Unfortunately not. I had to learn the hard way and I'm still learning. All I can say from my experience is to start with guest books and not to use the sieve filter. Use footprints in additive keywords and make your own word database using the google word scraper in hrefer. This alone will kick you off!
Hrefer comes with a set of sieve and additive words out of the box that works pretty decently.
If you need a wordlist, these aren't the best, but you will get huge lists by using this Google query:
dictionary filetype.txt - Google Search
What you are doing is simple looking for word lists that are in the .txt format already. One of the top results was: https://www.cs.indiana.edu/l/www/cla.../word_list.txt
That would make for a perfectly suitable words list for most people just getting started.

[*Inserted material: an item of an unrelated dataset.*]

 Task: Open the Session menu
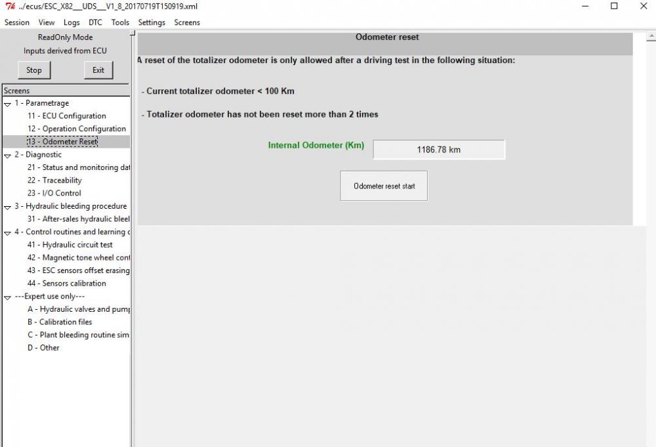[x=17, y=22]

If you need a more specific words list quickly and easily just change your query.
For instance: sport wordlist filetype:txt
One of the results that pop's up is: http://ada.rg16.asn-wien.ac.at/~python/wordlist.txt
So that's a really quick way to get wordlists that won't involve much work on your end. Every now and then you will get a file with text on top, but you can take that out with a text editor. If you have one with blank links, you can take those out with excel or notepad++ (I think on np++ - I use excel)
For proxies, I like using Kensai's proxy service from The SEO Bay - Xrumer Forum, SEO and Money Making Discussions Community
Failing that there is also the inurlroxyc/engine.php trick. That is old, but still works. Basically you go hunting for someone else's proxy list and when you find a good one, use it until for some reason, it stops being so effective.
So, you really should have the three basic requirements for hrefer now. A wordllist, a proxy source, and the program has decent footprints already
Yeah thats what I did. I used someone elses list. It was shithouse so I managed to get my own and I just manually scrape and test with SB now. Its a bit slower but I dont mind doing it.
Ive been scraping all sorts of platforms too which has been good. I also have been doing mass guestbook scraping using multiple footprints instead of just doing one at a time. It worked fairly well.
Web 2.0 Explosion - Hand Made Web 2.0 Creation on Sites Tools Don't Touch.
Empty sieve means that you go to prasing options and tick the box responsible for disabling the sieve filtration. Ticking that box should remove the error.
Failing that, just think a bit outside the box on your list.
Is phoca what you want me to look into? I have a list for that CMS I think...
personally I would always use the sieve filter when scraping for platforms like phoca. otherwise you will end up with lots of other stuff, blog posts regarding how to remove the 'powered by...' footprint and so on, stuff you don't want in your list.